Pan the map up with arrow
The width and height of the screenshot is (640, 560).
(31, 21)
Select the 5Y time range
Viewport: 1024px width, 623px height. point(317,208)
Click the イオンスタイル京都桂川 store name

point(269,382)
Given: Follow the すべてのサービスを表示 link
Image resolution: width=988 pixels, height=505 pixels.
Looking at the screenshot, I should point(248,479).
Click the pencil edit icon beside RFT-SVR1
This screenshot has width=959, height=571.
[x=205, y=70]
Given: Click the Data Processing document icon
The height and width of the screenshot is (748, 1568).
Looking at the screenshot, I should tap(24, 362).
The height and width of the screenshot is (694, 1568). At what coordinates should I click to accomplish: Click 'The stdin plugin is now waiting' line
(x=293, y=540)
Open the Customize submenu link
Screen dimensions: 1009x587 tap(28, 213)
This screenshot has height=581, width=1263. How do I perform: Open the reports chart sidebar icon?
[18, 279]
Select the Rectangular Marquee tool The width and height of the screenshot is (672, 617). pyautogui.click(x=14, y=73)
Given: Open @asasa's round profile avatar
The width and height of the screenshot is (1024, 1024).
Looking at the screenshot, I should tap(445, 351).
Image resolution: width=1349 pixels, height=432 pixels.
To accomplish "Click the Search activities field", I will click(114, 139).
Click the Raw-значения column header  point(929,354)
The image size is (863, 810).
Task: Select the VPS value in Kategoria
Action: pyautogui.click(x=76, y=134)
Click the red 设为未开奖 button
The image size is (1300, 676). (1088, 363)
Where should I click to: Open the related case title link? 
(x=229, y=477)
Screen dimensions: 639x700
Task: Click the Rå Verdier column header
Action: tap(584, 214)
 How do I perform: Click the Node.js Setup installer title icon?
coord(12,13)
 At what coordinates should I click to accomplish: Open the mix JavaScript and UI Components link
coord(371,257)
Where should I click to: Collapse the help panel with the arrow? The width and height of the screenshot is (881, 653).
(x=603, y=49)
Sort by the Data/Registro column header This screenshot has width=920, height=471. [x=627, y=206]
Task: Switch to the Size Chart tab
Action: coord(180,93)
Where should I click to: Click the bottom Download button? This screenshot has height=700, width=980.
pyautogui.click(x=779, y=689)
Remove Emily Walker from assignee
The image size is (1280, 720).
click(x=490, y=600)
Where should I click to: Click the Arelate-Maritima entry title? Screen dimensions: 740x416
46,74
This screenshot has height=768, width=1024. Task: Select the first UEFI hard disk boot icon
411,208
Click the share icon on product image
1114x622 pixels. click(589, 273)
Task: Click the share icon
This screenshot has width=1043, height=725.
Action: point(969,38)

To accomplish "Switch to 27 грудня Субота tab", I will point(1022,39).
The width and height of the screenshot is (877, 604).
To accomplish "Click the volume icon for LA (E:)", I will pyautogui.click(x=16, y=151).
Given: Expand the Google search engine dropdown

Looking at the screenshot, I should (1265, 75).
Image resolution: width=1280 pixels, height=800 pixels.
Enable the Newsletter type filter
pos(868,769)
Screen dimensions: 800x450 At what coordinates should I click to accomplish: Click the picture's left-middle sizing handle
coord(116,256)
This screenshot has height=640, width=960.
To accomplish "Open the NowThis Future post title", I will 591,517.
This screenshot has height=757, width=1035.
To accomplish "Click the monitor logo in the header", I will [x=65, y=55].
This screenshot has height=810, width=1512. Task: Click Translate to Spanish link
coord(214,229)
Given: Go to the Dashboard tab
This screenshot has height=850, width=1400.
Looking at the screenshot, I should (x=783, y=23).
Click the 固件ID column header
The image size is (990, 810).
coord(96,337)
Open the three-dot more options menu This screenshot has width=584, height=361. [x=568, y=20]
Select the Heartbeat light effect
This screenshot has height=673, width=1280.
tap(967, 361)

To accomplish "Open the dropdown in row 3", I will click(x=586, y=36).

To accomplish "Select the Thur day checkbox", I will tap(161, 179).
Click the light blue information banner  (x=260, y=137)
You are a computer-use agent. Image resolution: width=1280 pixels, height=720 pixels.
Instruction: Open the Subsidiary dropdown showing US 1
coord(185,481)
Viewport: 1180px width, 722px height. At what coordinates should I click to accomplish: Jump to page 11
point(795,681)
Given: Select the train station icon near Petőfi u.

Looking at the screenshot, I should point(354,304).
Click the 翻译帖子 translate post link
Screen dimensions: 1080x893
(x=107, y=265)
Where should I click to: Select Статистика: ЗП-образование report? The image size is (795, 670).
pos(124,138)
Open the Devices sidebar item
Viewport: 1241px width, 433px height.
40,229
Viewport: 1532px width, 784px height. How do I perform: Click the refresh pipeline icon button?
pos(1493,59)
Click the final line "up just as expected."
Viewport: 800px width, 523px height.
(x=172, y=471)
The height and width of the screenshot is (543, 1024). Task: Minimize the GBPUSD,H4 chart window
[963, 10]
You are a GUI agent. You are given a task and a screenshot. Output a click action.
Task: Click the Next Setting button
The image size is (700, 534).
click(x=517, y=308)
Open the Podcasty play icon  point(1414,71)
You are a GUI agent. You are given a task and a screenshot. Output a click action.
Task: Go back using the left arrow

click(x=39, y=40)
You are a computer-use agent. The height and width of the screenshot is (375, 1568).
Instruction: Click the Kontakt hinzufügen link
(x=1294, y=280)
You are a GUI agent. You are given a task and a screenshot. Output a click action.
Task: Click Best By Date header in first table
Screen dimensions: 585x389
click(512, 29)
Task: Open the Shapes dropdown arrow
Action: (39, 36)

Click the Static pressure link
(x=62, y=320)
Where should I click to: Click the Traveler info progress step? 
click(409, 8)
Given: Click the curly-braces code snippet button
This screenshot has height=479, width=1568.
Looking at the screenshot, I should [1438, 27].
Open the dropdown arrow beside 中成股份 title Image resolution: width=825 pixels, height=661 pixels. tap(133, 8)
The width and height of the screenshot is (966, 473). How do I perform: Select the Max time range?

++++++++++

YOUR INSTRUCTIONS | Beginning at the line that holds "Open the dropdown arrow", reproduce each line of the records above down to and including the last one.

OUTPUT OF THE TASK |
Open the dropdown arrow beside 中成股份 title Image resolution: width=825 pixels, height=661 pixels. tap(133, 8)
The width and height of the screenshot is (966, 473). How do I perform: Select the Max time range?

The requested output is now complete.